Information shown:
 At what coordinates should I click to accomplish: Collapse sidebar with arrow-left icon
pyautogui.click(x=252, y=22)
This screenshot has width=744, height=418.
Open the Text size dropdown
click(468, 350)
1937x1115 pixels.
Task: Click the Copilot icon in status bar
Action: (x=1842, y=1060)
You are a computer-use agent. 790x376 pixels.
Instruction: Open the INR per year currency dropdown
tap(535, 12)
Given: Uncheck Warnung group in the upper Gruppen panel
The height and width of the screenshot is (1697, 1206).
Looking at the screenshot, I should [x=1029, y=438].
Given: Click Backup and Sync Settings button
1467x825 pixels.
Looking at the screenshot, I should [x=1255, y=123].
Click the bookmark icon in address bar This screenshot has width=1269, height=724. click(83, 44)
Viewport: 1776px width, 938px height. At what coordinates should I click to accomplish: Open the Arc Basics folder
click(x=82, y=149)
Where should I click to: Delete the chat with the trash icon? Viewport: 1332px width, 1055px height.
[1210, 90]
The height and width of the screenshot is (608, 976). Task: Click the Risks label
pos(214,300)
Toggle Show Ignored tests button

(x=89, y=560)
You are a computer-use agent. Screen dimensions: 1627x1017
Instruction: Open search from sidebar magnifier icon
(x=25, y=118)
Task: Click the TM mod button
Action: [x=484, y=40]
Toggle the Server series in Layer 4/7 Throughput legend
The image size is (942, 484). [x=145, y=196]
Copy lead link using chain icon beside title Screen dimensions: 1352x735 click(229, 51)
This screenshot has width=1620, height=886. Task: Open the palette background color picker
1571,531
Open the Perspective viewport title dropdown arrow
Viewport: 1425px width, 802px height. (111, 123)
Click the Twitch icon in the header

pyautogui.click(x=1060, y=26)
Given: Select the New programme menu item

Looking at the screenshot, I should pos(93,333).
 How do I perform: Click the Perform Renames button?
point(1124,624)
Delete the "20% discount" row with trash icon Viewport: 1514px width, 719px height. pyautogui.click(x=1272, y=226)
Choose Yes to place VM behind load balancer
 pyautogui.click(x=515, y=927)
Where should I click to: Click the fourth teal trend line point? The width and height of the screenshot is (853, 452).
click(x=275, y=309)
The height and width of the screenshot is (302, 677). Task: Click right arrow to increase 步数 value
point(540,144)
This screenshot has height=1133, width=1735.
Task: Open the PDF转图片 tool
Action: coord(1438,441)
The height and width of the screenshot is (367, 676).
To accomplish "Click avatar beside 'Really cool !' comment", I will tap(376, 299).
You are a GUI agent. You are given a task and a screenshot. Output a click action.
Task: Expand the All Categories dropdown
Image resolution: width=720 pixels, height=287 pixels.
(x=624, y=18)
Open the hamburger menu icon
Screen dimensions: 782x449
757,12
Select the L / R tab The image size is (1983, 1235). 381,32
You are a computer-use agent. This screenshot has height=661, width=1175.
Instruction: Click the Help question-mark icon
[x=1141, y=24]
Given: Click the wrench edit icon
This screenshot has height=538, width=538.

Work task: Output the full listing above without altering a single word.

Expected answer:
 At what coordinates should I click to accomplish: Collapse sidebar with arrow-left icon
pyautogui.click(x=252, y=22)
This screenshot has width=744, height=418.
Open the Text size dropdown
click(468, 350)
1937x1115 pixels.
Task: Click the Copilot icon in status bar
Action: (x=1842, y=1060)
You are a computer-use agent. 790x376 pixels.
Instruction: Open the INR per year currency dropdown
tap(535, 12)
Given: Uncheck Warnung group in the upper Gruppen panel
The height and width of the screenshot is (1697, 1206).
Looking at the screenshot, I should [x=1029, y=438].
Given: Click Backup and Sync Settings button
1467x825 pixels.
Looking at the screenshot, I should [x=1255, y=123].
Click the bookmark icon in address bar This screenshot has width=1269, height=724. click(83, 44)
Viewport: 1776px width, 938px height. At what coordinates should I click to accomplish: Open the Arc Basics folder
click(x=82, y=149)
Where should I click to: Delete the chat with the trash icon? Viewport: 1332px width, 1055px height.
[1210, 90]
The height and width of the screenshot is (608, 976). Task: Click the Risks label
pos(214,300)
Toggle Show Ignored tests button

(x=89, y=560)
You are a computer-use agent. Screen dimensions: 1627x1017
Instruction: Open search from sidebar magnifier icon
(x=25, y=118)
Task: Click the TM mod button
Action: [x=484, y=40]
Toggle the Server series in Layer 4/7 Throughput legend
The image size is (942, 484). [x=145, y=196]
Copy lead link using chain icon beside title Screen dimensions: 1352x735 click(229, 51)
This screenshot has width=1620, height=886. Task: Open the palette background color picker
1571,531
Open the Perspective viewport title dropdown arrow
Viewport: 1425px width, 802px height. (111, 123)
Click the Twitch icon in the header

pyautogui.click(x=1060, y=26)
Given: Select the New programme menu item

Looking at the screenshot, I should pos(93,333).
 How do I perform: Click the Perform Renames button?
point(1124,624)
Delete the "20% discount" row with trash icon Viewport: 1514px width, 719px height. pyautogui.click(x=1272, y=226)
Choose Yes to place VM behind load balancer
 pyautogui.click(x=515, y=927)
Where should I click to: Click the fourth teal trend line point? The width and height of the screenshot is (853, 452).
click(x=275, y=309)
The height and width of the screenshot is (302, 677). Task: Click right arrow to increase 步数 value
point(540,144)
This screenshot has height=1133, width=1735.
Task: Open the PDF转图片 tool
Action: coord(1438,441)
The height and width of the screenshot is (367, 676).
To accomplish "Click avatar beside 'Really cool !' comment", I will tap(376, 299).
You are a GUI agent. You are given a task and a screenshot. Output a click action.
Task: Expand the All Categories dropdown
Image resolution: width=720 pixels, height=287 pixels.
(x=624, y=18)
Open the hamburger menu icon
Screen dimensions: 782x449
757,12
Select the L / R tab The image size is (1983, 1235). 381,32
You are a computer-use agent. This screenshot has height=661, width=1175.
Instruction: Click the Help question-mark icon
[x=1141, y=24]
Given: Click the wrench edit icon
This screenshot has height=538, width=538.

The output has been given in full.